Segment Open

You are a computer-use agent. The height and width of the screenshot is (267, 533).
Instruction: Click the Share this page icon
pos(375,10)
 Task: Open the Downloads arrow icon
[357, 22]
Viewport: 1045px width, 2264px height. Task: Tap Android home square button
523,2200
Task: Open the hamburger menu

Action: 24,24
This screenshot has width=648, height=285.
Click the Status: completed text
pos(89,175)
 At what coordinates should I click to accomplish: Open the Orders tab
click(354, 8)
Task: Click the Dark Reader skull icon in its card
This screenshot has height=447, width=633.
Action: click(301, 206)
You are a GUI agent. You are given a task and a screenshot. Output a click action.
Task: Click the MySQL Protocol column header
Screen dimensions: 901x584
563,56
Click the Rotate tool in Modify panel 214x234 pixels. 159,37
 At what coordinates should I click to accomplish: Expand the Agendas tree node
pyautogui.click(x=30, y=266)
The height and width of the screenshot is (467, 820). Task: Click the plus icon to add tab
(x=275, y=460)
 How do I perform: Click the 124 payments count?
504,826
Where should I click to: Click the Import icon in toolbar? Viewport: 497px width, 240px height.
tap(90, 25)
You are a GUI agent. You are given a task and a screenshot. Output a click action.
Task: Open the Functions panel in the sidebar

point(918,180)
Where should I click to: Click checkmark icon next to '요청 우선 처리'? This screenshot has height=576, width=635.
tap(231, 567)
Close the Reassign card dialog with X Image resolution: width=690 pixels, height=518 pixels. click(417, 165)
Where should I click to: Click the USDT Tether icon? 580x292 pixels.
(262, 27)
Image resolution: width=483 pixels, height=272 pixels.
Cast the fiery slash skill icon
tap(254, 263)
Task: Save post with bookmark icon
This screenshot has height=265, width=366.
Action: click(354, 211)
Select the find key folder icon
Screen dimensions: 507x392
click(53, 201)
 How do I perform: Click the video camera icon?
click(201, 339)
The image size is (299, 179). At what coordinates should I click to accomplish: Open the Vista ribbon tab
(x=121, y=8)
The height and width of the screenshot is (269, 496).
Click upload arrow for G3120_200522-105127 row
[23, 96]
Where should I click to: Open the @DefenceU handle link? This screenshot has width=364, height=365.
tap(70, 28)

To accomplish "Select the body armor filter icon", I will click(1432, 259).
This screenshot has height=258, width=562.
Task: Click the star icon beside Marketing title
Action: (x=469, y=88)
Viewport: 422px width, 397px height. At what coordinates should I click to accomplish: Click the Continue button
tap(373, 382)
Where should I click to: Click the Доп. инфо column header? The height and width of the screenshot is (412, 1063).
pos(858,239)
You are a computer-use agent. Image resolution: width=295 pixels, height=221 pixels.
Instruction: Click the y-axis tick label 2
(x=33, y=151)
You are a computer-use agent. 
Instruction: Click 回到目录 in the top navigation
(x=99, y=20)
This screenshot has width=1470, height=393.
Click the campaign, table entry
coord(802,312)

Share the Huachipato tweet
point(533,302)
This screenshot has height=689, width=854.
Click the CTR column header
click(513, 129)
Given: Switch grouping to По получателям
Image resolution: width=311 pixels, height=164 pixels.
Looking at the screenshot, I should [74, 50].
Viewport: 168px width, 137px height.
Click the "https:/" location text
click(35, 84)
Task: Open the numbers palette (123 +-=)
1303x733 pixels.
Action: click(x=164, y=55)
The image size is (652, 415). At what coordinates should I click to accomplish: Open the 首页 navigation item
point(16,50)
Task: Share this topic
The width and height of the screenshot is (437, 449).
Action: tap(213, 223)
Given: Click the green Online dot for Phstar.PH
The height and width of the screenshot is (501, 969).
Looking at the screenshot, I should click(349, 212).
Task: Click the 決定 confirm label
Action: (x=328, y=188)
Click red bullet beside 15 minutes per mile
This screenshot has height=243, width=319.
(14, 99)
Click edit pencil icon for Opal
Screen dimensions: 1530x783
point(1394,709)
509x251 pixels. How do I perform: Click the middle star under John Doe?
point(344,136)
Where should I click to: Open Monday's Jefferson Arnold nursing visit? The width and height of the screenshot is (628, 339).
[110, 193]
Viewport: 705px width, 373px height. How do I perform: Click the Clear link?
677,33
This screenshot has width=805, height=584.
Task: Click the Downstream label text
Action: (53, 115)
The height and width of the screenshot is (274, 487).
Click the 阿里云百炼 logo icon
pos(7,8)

Segment Closed

- PROMPT -
Print, please, the lines from the first line of the material through the line that contains "Task: Click the Dark", exactly as written and with nothing added.

- RESPONSE TO THE EXERCISE -
You are a computer-use agent. The height and width of the screenshot is (267, 533).
Instruction: Click the Share this page icon
pos(375,10)
 Task: Open the Downloads arrow icon
[357, 22]
Viewport: 1045px width, 2264px height. Task: Tap Android home square button
523,2200
Task: Open the hamburger menu

Action: 24,24
This screenshot has width=648, height=285.
Click the Status: completed text
pos(89,175)
 At what coordinates should I click to accomplish: Open the Orders tab
click(354, 8)
Task: Click the Dark Reader skull icon in its card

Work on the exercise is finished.